I just picked up a pair of dragon nfx2 goggles for $60 second hand. I was super excited until I got home and noticed annoying reflections of the frame and my own face on the inside of both lenses when I am wearing the goggles. It is less obvious outside but still VERY annoying. Havent tried them on the hill yet but I am so confused. This is a highly rated top of the line goggle but haa reflections on the inside of the lens that my cheapo smith goggles dont??? whats the deal? I can actually see my own eye staring back at me when I wear them inside.


----------



## ridinbend (Aug 2, 2012)

You're being a bit dramatic, this isn't uncommon. I notice my reflection at times in my Smith iox goggles. Once you're on the hill riding it'll me a non issue.


----------



## Argo (Feb 25, 2010)

Yeah, not a big deal. Dont focus on it and it goes away. Its like having a bug splat on your windshield and focusing on it,you dont see the road.. Quit being all melodramatic and go use them... when I see my reflection I just say "whats up" and "have a good day"


----------



## jae (Nov 27, 2015)

I just think, damn those are some sexy eyes. I'd do me.


----------



## wrathfuldeity (Oct 5, 2007)

It a problem when your reflection starts telling you what to do....and you do it:surprise:.


----------



## freshy (Nov 18, 2009)

It's like a HDTV I can see all my pores n shit.


----------



## Blaze182 (Sep 7, 2009)

diowk said:


> I just picked up a pair of dragon nfx2 goggles for $60 second hand. I was super excited until I got home and noticed annoying reflections of the frame and my own face on the inside of both lenses when I am wearing the goggles. It is less obvious outside but still VERY annoying. Havent tried them on the hill yet but I am so confused. This is a highly rated top of the line goggle but haa reflections on the inside of the lens that my cheapo smith goggles dont??? whats the deal? I can actually see my own eye staring back at me when I wear them inside.

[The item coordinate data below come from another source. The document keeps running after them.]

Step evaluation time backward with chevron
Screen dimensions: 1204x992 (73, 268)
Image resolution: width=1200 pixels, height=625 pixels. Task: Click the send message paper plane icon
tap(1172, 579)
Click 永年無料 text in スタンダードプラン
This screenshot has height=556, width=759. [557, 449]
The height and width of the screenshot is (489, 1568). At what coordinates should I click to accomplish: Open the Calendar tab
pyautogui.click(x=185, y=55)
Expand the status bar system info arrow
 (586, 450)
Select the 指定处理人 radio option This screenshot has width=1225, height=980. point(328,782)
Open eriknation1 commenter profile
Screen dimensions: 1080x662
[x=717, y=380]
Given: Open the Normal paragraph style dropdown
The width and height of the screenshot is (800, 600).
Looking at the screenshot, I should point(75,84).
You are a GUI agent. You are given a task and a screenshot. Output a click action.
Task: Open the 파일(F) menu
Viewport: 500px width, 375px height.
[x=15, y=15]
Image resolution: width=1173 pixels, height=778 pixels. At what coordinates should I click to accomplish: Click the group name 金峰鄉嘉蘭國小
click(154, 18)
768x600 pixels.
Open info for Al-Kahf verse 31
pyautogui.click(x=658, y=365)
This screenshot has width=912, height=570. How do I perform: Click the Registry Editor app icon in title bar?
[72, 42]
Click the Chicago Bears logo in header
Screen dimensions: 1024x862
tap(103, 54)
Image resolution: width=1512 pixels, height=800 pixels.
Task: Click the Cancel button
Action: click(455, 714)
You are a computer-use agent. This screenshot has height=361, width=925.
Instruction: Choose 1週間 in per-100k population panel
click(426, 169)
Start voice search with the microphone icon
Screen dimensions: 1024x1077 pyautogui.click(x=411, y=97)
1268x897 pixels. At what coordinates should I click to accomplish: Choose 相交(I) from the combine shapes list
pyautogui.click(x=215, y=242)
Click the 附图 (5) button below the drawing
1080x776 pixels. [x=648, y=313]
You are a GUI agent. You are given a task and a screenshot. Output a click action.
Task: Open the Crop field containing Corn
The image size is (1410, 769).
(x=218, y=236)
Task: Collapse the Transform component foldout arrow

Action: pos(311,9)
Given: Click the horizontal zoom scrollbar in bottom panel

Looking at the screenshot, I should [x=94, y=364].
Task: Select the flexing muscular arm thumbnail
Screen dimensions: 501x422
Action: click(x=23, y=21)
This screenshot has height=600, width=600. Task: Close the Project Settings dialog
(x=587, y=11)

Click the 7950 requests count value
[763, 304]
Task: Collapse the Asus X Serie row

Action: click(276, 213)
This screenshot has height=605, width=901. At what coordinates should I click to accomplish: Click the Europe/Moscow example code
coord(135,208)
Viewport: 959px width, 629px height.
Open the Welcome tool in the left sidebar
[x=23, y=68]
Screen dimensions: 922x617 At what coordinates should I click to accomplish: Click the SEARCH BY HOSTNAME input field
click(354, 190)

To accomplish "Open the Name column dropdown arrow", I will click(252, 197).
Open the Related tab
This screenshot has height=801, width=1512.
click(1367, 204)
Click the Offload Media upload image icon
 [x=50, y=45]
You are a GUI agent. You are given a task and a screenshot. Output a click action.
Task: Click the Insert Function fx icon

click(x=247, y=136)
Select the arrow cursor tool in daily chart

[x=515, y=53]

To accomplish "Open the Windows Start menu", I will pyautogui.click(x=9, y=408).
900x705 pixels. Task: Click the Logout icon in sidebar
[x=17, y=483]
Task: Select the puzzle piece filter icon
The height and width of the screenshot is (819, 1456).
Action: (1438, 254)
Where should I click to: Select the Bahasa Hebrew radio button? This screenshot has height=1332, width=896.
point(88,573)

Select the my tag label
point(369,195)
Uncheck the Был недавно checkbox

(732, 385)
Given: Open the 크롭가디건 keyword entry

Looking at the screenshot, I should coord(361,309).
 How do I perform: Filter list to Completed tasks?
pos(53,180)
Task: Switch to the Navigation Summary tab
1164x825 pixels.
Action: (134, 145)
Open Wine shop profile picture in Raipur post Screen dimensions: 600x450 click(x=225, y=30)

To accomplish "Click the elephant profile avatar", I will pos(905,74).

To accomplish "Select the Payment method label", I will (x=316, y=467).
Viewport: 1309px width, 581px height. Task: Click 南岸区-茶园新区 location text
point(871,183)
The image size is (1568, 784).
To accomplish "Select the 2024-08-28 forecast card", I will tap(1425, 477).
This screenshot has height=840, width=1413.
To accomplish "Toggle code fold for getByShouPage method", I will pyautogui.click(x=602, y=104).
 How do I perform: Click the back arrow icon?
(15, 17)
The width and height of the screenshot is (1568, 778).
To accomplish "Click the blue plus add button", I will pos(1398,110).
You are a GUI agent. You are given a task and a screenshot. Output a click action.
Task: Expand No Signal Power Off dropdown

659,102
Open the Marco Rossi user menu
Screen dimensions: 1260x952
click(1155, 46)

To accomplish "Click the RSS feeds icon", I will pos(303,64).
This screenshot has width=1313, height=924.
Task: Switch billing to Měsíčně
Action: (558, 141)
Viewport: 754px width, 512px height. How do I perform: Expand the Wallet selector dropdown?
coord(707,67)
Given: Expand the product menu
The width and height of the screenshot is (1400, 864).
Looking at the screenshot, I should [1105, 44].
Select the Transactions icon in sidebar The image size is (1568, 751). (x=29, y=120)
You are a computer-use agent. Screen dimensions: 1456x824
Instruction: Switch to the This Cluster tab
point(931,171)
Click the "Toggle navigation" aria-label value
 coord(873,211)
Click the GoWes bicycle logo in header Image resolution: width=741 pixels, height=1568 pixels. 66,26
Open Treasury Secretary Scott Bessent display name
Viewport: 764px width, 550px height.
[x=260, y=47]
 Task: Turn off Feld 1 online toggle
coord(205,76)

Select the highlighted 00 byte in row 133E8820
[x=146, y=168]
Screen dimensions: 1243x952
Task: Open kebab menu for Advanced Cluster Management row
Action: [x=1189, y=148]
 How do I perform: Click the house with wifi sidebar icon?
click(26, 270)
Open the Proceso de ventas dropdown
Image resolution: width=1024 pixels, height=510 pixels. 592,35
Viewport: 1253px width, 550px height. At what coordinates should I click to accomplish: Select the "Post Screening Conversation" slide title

Could be wearing them inside out....


----------



## neni (Dec 24, 2012)

What's the frame color of you old and new goggle? White frames frames produce more reflections that black ones.


----------



## pointblank (Feb 26, 2015)

I have the NFX2 in Blue Steel and have no idea of this reflection that you speak of.


----------



## WasabiCanuck (Apr 29, 2015)

Hilarious thread :rofl4: "Fuck, why do those eyes in my goggles keep staring at me?!" "Fuck off eyeballs!" :rofl4:


----------



## f00bar (Mar 6, 2014)

It's a millennial thing. How else are you supposed to perfect your duck face if you can't see yourself constantly.


----------



## Deacon (Mar 2, 2013)

Your nose is always in your line of sight, but your brain ignores it....


----------



## kriegs13 (Nov 28, 2016)

pointblank said:


> I have the NFX2 in Blue Steel and have no idea of this reflection that you speak of.



White framed Danny Davis NFX2 here. I know not of this reflection you speak of...too much shiny lotion on your eyeballs?


----------